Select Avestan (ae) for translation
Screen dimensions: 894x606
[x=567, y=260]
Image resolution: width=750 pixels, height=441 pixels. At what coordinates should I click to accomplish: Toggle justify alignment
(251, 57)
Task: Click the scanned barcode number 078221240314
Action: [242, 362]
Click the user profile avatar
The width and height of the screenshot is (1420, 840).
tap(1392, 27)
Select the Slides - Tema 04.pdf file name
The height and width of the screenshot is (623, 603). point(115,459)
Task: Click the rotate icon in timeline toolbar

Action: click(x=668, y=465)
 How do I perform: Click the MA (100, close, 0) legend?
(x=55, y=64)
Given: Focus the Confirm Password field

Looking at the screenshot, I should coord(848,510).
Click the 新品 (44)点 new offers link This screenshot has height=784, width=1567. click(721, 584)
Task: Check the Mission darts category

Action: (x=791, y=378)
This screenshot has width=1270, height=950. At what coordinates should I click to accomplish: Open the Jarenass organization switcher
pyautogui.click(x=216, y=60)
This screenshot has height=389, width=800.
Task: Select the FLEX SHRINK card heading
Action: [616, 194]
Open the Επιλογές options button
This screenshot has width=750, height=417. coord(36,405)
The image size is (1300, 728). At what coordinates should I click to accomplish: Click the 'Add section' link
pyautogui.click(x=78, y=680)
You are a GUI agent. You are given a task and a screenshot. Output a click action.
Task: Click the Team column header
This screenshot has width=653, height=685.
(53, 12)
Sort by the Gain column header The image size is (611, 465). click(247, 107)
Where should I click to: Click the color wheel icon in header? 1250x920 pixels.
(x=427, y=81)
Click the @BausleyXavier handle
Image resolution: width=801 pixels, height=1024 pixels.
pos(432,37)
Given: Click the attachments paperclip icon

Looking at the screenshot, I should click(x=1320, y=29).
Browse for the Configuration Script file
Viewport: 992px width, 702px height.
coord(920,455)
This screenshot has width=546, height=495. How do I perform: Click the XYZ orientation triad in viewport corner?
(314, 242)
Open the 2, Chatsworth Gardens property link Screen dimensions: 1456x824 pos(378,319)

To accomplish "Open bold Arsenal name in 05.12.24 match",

* * * * * * *

- **Work to be completed**
Your answer should consist of copies of the lines above that include the string "column".

- **Reply**
Task: Click the Team column header
Sort by the Gain column header The image size is (611, 465). click(247, 107)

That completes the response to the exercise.